Rscript /data1/software/Rscripts/Daphni2_scripts/RNA_Merge_NextFlow.R $params.outdir ./

"""

}

main.nf


include {merge_feature} 'feature.nf'
include {featurecounts} 'multimerge.nf'

featurecounts.out.foldchange | collect | set { out_foldchange }

featurecounts.out.foldchange_summary | collect | set { out_foldchange_summary }

merge_feature(out_foldchange,out_foldchange_summary)

Error:

WARN: Input tuple does not match input set cardinality declared by process rna:merge_feature – offending value: [SEMA-MM-002, MM-2692-T-01_T, MM-2692-T-01, /mnt/data1/users/sanjeev/nextflow/batch/work/36/cf52a6cdd41aca4d17b0093a87b5b7/subreadout.fc.txt, SEMA-MM-002, MM-3530-T-01_T, MM-3530-T-01, /mnt/data1/users/sanjeev/nextflow/batch/work/96/50ba577872a89b148cad5cc71757a1/subreadout.fc.txt, SEMA-MM-004, MM-4607-T-01_T, MM-4607-T-01, /mnt/data1/users/sanjeev/nextflow/batch/work/cd/e6fb64fa8fb22128bfb1e83776466d/subreadout.fc.txt, SEMA-MM-002, MM-0169-T-08_T, MM-0169-T-08, /mnt/data1/users/sanjeev/nextflow/batch/work/7d/8c4584ce0fff1b2793ef65065f7a72/subreadout.fc.txt, SEMA-MM-004, MM-0245-T-01_T, MM-0245-T-01, /mnt/data1/users/sanjeev/nextflow/batch/work/55/d06179893da6589657f6666a3c9d8d/subreadout.fc.txt, SEMA-MM-004, MM-2645-T-01_T, MM-2645-T-01, /mnt/data1/users/sanjeev/nextflow/batch/work/a9/bd7cddc7090b69732d3013243ebaa8/subreadout.fc.txt]

Caused by:
Process rna:merge_feature input file name collision – There are multiple input files for each of the following file names: .txt

I do not understand how to accept the list from collect in the multimerge process to avoid the cardinality warning.
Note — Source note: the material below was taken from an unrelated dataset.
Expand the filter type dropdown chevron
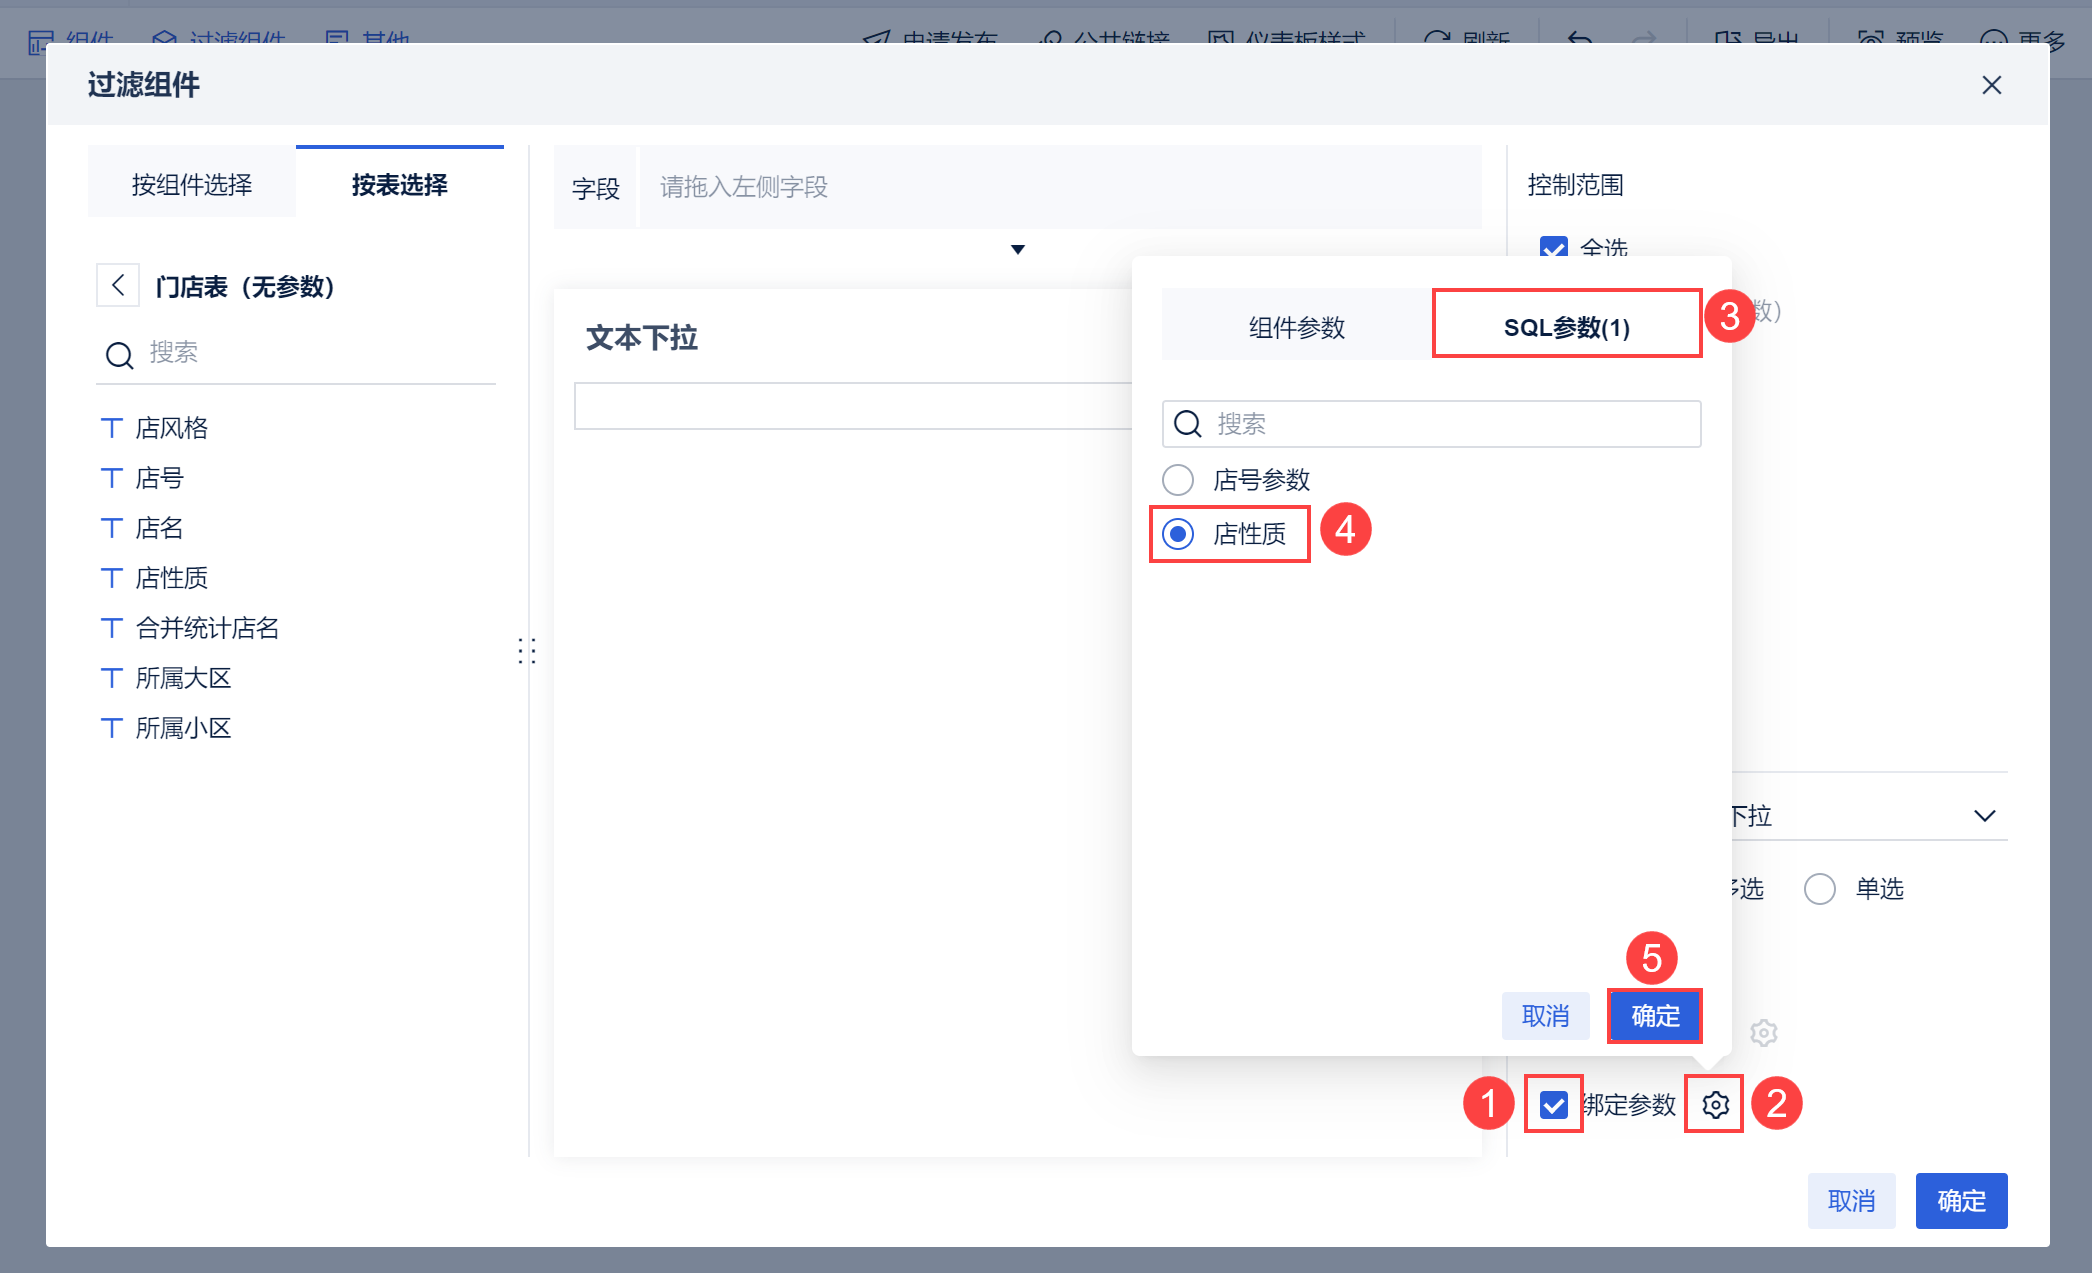 (x=1985, y=816)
The flatten channel operator seems to be what you’re looking for. It will “un-collect” the channel.

@mribeirodantas
Thank you. It prints them nicely, still I get error:

WARN: Input tuple does not match input set cardinality declared by process rna:merge_feature – offending value: SEMA-MM-001
ERROR ~ Error executing process > ‘rna:merge_feature (48)’

featurecounts.out.foldchange | collect | flatten| set { out_foldchange } 
featurecounts.out.foldchange_summary | collect  |flatten| set { out_foldchange_summary } 

If I change input to:

process merge_feature {
    publishDir path: "${params.outdir}/secondary_RNA/merged_featurecounts/", mode: 'copy' 

input:

 path ('*.txt')
 path ('*.txt')

I get error:

ERROR ~ Error executing process > ‘rna:merge_feature (20)’

Caused by:
Process rna:merge_feature input file name collision – There are multiple input files for each of the following file names: .txt

How do I proceed?

Thank you again for your inputs, always.

You gotta check how your channels look like after collect and flatten. For collect, for example, I believe you need flat: false as opton.

...
| collect(flat: false)
...

And based on the structure I’m trying to guess, I would say you’d rather need flatMap instead of flatten. Check the snippet below.

process FOO {
  input:
  val x
  val y

  output:
  tuple val(x), val(y)

  script:
  x = x + 1
  y = y + 1
  """
  """
}

process BAR {
  input:
  tuple val(x), val(y)

  output:
  stdout

  script:
  """
  echo ${x}+${y}
  """
}

workflow {
  Channel
    .of(1..10)
    .set { ch1 }
  Channel
    .of(11..20)
    .set { ch2 }

  FOO(ch1, ch2)
  | collect(flat: false)
  | flatMap()
  | BAR
  | view
}

Feel free to comment the | BAR line, or other lines before, to see what’s the output at the time. The dump channel operator is useful for this type of debugging :wink:

Thank you.

1 Like

This topic was automatically closed 7 days after the last reply. New replies are no longer allowed.